And he pointed out that the non-energy side of the Canadian economy is gaining steam, buoyed by those lower interest rates and the cheaper Canadian dollar.

Vast swaths of non-energy exports are in full recovery mode, according to a separate analysis of more than 4,000 exports, also released Wednesday by the bank. Exports of hundreds of items, including building products, aerospace and fabricated metal, have grown by at least 10 per cent a year since the recession.

"These findings suggest that the export recovery is taking hold and the Canadian export sector is showing some rebuild since the Great Recession," the report said.

Mr. Poloz, who was appointed by the Conservatives in 2013, also said he looks forward to working with the incoming Liberal government. But he deflected questions about the impact of prime-minister-designate Justin Trudeau's promise of three years of deficits to fund a mix of infrastructure spending and tax cuts.

"We'll just have to just wait and see," he said. "Stay tuned."

The bank's more sober outlook could delay eventual interest-rate hikes in Canada, just as the U.S. Federal Reserve appears poised to start raising rates. This could push the Canadian dollar even lower as investors seek higher returns in the United States. The Canadian dollar fell sharply following the release of Wednesday's downgraded forecast, closing down 0.91 (U.S.) of a cent to 76.24 cents.

In July, the bank lowered its forecast for gross domestic product growth this year to 1.1 per cent from 2 per cent after the first-half stall.

More worryingly, the Bank of Canada warned that the potential growth rate of the economy may be weaker than expected because of "capacity destruction," some of which may never come back.
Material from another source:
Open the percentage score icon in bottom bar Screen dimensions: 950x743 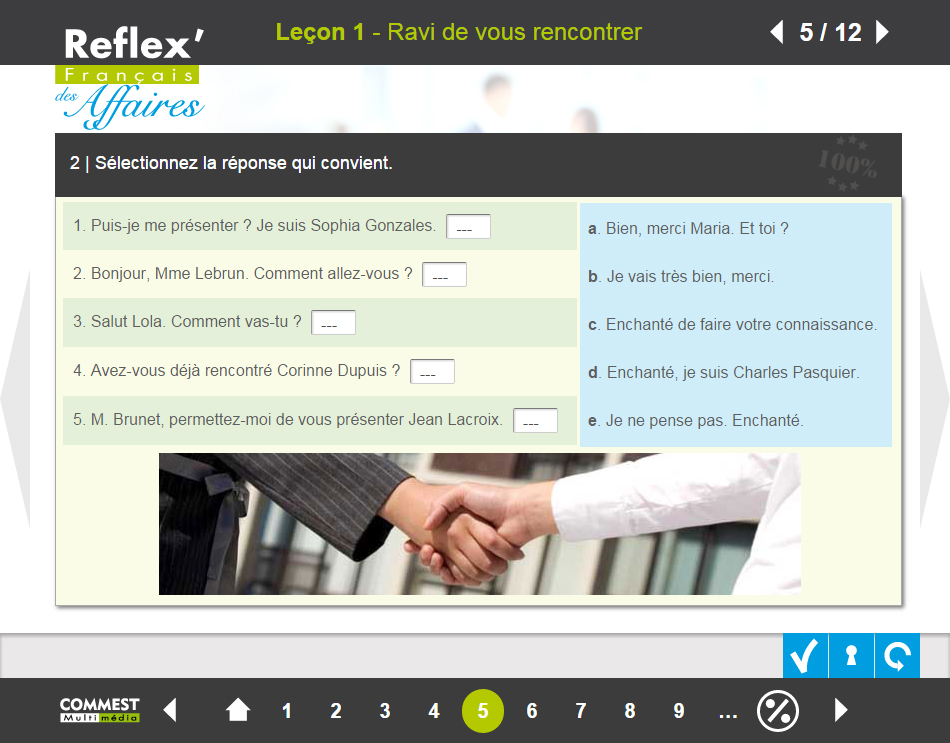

The result is that the potential growth of the economy is "likely to be in the lower part … of estimates" this year and next.

The price of crude had started to recover in recent months, but has since retreated again, hovering at around $45 a barrel.

The bank also acknowledged that economic "slack" has increased this year, delaying a return to full capacity – an indicator of when the central bank may need to push up interest rates. It now estimates that the economy won't reach full capacity until "around mid-2017."

Toronto-Dominion Bank economist Leslie Preston now expects the Bank of Canada to stay "comfortably on the sidelines" until the second half of 2017.

Over the past year, the bank has steadily pushed back the target date for when the economy will be firing on all cylinders – from early 2016 to mid-2017 now.